Supplied records section start

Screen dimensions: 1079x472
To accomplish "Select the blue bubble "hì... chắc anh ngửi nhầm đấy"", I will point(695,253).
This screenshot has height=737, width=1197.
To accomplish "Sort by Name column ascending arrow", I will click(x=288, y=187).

Supplied records section end
Supplied records section start

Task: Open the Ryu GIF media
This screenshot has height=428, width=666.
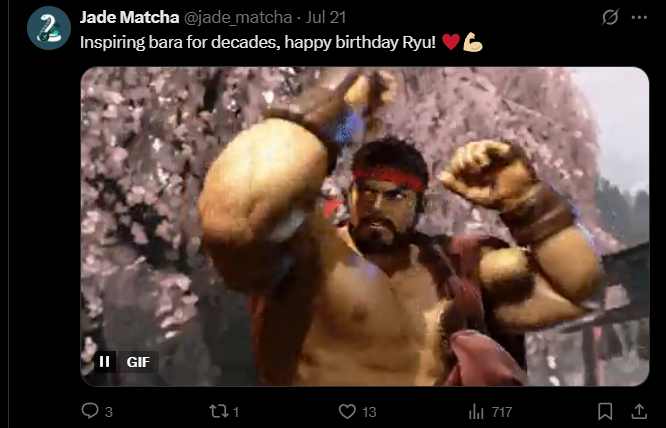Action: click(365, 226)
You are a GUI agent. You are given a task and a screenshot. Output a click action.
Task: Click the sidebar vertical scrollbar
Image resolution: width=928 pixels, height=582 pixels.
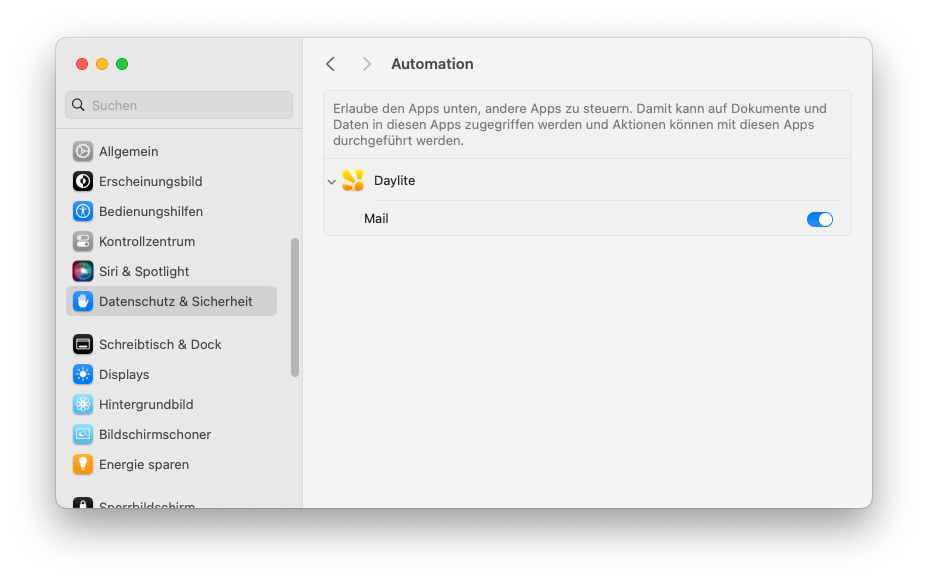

Supplied records section end

Exercise goal → Repeat exactly, and only, the entries from the line with "Task: Open the Ryu GIF media" through the line with "Image resolution: width=928". Pictures are skipped.

Solution for this exercise →
Task: Open the Ryu GIF media
This screenshot has height=428, width=666.
Action: click(365, 226)
You are a GUI agent. You are given a task and a screenshot. Output a click action.
Task: Click the sidebar vertical scrollbar
Image resolution: width=928 pixels, height=582 pixels.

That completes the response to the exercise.